**What you will do**
Render the listing below as a Markdown table with two columns, No. and Line. Put each line in its own row, numbered in order, and skip the blank lines.

*-*-*

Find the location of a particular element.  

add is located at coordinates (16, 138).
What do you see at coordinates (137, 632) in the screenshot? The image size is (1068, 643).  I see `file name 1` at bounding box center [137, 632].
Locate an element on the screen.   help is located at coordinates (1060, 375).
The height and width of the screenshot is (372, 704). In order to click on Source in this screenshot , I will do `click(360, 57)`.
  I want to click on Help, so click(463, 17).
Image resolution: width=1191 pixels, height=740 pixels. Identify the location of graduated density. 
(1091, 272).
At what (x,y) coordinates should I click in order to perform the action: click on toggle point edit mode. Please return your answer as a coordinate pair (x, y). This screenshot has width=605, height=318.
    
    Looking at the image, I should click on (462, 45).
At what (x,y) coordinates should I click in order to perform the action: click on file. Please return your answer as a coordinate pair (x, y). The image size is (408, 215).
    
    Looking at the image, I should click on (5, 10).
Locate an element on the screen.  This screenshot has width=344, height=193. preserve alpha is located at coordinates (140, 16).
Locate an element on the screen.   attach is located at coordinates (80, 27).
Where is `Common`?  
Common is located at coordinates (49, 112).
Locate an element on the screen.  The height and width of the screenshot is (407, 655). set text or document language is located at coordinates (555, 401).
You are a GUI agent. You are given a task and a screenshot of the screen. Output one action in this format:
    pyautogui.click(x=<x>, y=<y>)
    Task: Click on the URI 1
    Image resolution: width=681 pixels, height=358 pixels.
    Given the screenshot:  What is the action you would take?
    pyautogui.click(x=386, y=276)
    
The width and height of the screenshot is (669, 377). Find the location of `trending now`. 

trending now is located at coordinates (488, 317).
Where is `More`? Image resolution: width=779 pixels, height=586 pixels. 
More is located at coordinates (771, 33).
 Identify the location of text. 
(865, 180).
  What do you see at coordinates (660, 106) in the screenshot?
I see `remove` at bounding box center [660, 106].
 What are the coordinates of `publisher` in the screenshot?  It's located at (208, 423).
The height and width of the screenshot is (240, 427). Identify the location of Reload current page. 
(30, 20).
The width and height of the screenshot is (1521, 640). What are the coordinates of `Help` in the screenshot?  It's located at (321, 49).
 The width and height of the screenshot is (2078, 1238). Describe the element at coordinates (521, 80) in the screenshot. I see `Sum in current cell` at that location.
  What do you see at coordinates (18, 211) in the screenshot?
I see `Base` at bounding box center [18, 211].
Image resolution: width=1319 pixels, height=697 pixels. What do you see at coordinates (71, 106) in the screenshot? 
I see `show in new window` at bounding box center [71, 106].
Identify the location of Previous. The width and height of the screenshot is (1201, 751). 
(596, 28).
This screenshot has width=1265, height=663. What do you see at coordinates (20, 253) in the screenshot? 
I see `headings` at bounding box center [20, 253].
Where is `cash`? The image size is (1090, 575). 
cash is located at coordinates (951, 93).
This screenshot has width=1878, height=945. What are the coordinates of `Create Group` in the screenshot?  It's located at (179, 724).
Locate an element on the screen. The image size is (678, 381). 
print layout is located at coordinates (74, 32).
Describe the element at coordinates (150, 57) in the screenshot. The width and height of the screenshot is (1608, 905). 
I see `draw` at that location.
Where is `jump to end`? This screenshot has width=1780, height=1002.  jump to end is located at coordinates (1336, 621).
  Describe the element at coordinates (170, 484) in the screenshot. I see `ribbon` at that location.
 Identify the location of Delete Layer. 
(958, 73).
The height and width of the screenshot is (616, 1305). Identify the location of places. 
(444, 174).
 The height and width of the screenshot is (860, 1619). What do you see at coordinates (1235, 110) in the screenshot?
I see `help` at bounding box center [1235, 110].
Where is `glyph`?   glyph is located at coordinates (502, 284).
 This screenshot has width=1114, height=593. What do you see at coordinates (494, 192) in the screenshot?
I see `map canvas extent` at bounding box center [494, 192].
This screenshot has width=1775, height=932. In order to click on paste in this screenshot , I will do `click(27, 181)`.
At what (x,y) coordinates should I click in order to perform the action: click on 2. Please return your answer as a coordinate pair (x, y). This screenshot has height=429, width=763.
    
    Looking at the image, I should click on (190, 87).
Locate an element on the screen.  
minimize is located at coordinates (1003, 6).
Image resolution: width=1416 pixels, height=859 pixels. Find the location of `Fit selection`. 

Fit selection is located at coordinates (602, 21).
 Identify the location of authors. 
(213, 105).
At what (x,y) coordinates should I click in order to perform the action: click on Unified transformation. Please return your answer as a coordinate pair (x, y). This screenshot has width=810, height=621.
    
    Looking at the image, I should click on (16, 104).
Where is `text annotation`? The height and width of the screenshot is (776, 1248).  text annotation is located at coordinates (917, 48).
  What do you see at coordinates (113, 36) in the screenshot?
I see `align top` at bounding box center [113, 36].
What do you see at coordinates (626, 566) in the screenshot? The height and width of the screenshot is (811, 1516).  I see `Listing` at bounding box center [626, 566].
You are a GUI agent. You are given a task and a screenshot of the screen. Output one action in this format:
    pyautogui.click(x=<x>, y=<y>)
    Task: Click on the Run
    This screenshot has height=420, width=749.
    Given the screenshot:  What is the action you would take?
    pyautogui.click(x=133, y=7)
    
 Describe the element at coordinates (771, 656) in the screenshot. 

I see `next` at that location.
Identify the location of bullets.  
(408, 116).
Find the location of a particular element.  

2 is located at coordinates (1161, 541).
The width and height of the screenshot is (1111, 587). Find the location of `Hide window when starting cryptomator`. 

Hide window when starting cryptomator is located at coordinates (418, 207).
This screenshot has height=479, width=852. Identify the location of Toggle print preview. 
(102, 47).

*-*-*

**Solution for this task**
| No. | Line |
|---|---|
| 1 | Find the location of a particular element.   |
| 2 | add is located at coordinates (16, 138). |
| 3 | What do you see at coordinates (137, 632) in the screenshot? The image size is (1068, 643).  I see `file name 1` at bounding box center [137, 632]. |
| 4 | Locate an element on the screen.   help is located at coordinates (1060, 375). |
| 5 | The height and width of the screenshot is (372, 704). In order to click on Source in this screenshot , I will do `click(360, 57)`. |
| 6 |   I want to click on Help, so click(463, 17). |
| 7 | Image resolution: width=1191 pixels, height=740 pixels. Identify the location of graduated density.  |
| 8 | (1091, 272). |
| 9 | At what (x,y) coordinates should I click in order to perform the action: click on toggle point edit mode. Please return your answer as a coordinate pair (x, y). This screenshot has width=605, height=318. |
| 10 |     Looking at the image, I should click on (462, 45). |
| 11 | At what (x,y) coordinates should I click in order to perform the action: click on file. Please return your answer as a coordinate pair (x, y). The image size is (408, 215). |
| 12 |     Looking at the image, I should click on (5, 10). |
| 13 | Locate an element on the screen.  This screenshot has width=344, height=193. preserve alpha is located at coordinates (140, 16). |
| 14 | Locate an element on the screen.   attach is located at coordinates (80, 27). |
| 15 | Where is `Common`?   |
| 16 | Common is located at coordinates (49, 112). |
| 17 | Locate an element on the screen.  The height and width of the screenshot is (407, 655). set text or document language is located at coordinates (555, 401). |
| 18 | You are a GUI agent. You are given a task and a screenshot of the screen. Output one action in this format: |
| 19 |     pyautogui.click(x=<x>, y=<y>) |
| 20 |     Task: Click on the URI 1 |
| 21 |     Image resolution: width=681 pixels, height=358 pixels. |
| 22 |     Given the screenshot:  What is the action you would take? |
| 23 |     pyautogui.click(x=386, y=276) |
| 24 | The width and height of the screenshot is (669, 377). Find the location of `trending now`.  |
| 25 | trending now is located at coordinates (488, 317). |
| 26 | Where is `More`? Image resolution: width=779 pixels, height=586 pixels.  |
| 27 | More is located at coordinates (771, 33). |
| 28 |  Identify the location of text.  |
| 29 | (865, 180). |
| 30 |   What do you see at coordinates (660, 106) in the screenshot? |
| 31 | I see `remove` at bounding box center [660, 106]. |
| 32 |  What are the coordinates of `publisher` in the screenshot?  It's located at (208, 423). |
| 33 | The height and width of the screenshot is (240, 427). Identify the location of Reload current page.  |
| 34 | (30, 20). |
| 35 | The width and height of the screenshot is (1521, 640). What are the coordinates of `Help` in the screenshot?  It's located at (321, 49). |
| 36 |  The width and height of the screenshot is (2078, 1238). Describe the element at coordinates (521, 80) in the screenshot. I see `Sum in current cell` at that location. |
| 37 |   What do you see at coordinates (18, 211) in the screenshot? |
| 38 | I see `Base` at bounding box center [18, 211]. |
| 39 | Image resolution: width=1319 pixels, height=697 pixels. What do you see at coordinates (71, 106) in the screenshot?  |
| 40 | I see `show in new window` at bounding box center [71, 106]. |
| 41 | Identify the location of Previous. The width and height of the screenshot is (1201, 751).  |
| 42 | (596, 28). |
| 43 | This screenshot has width=1265, height=663. What do you see at coordinates (20, 253) in the screenshot?  |
| 44 | I see `headings` at bounding box center [20, 253]. |
| 45 | Where is `cash`? The image size is (1090, 575).  |
| 46 | cash is located at coordinates (951, 93). |
| 47 | This screenshot has width=1878, height=945. What are the coordinates of `Create Group` in the screenshot?  It's located at (179, 724). |
| 48 | Locate an element on the screen. The image size is (678, 381).  |
| 49 | print layout is located at coordinates (74, 32). |
| 50 | Describe the element at coordinates (150, 57) in the screenshot. The width and height of the screenshot is (1608, 905).  |
| 51 | I see `draw` at that location. |
| 52 | Where is `jump to end`? This screenshot has width=1780, height=1002.  jump to end is located at coordinates (1336, 621). |
| 53 |   Describe the element at coordinates (170, 484) in the screenshot. I see `ribbon` at that location. |
| 54 |  Identify the location of Delete Layer.  |
| 55 | (958, 73). |
| 56 | The height and width of the screenshot is (616, 1305). Identify the location of places.  |
| 57 | (444, 174). |
| 58 |  The height and width of the screenshot is (860, 1619). What do you see at coordinates (1235, 110) in the screenshot? |
| 59 | I see `help` at bounding box center [1235, 110]. |
| 60 | Where is `glyph`?   glyph is located at coordinates (502, 284). |
| 61 |  This screenshot has width=1114, height=593. What do you see at coordinates (494, 192) in the screenshot? |
| 62 | I see `map canvas extent` at bounding box center [494, 192]. |
| 63 | This screenshot has width=1775, height=932. In order to click on paste in this screenshot , I will do `click(27, 181)`. |
| 64 | At what (x,y) coordinates should I click in order to perform the action: click on 2. Please return your answer as a coordinate pair (x, y). This screenshot has height=429, width=763. |
| 65 |     Looking at the image, I should click on (190, 87). |
| 66 | Locate an element on the screen.   |
| 67 | minimize is located at coordinates (1003, 6). |
| 68 | Image resolution: width=1416 pixels, height=859 pixels. Find the location of `Fit selection`.  |
| 69 | Fit selection is located at coordinates (602, 21). |
| 70 |  Identify the location of authors.  |
| 71 | (213, 105). |
| 72 | At what (x,y) coordinates should I click in order to perform the action: click on Unified transformation. Please return your answer as a coordinate pair (x, y). This screenshot has width=810, height=621. |
| 73 |     Looking at the image, I should click on (16, 104). |
| 74 | Where is `text annotation`? The height and width of the screenshot is (776, 1248).  text annotation is located at coordinates (917, 48). |
| 75 |   What do you see at coordinates (113, 36) in the screenshot? |
| 76 | I see `align top` at bounding box center [113, 36]. |
| 77 | What do you see at coordinates (626, 566) in the screenshot? The height and width of the screenshot is (811, 1516).  I see `Listing` at bounding box center [626, 566]. |
| 78 | You are a GUI agent. You are given a task and a screenshot of the screen. Output one action in this format: |
| 79 |     pyautogui.click(x=<x>, y=<y>) |
| 80 |     Task: Click on the Run |
| 81 |     This screenshot has height=420, width=749. |
| 82 |     Given the screenshot:  What is the action you would take? |
| 83 |     pyautogui.click(x=133, y=7) |
| 84 |  Describe the element at coordinates (771, 656) in the screenshot.  |
| 85 | I see `next` at that location. |
| 86 | Identify the location of bullets.   |
| 87 | (408, 116). |
| 88 | Find the location of a particular element.   |
| 89 | 2 is located at coordinates (1161, 541). |
| 90 | The width and height of the screenshot is (1111, 587). Find the location of `Hide window when starting cryptomator`.  |
| 91 | Hide window when starting cryptomator is located at coordinates (418, 207). |
| 92 | This screenshot has height=479, width=852. Identify the location of Toggle print preview.  |
| 93 | (102, 47). |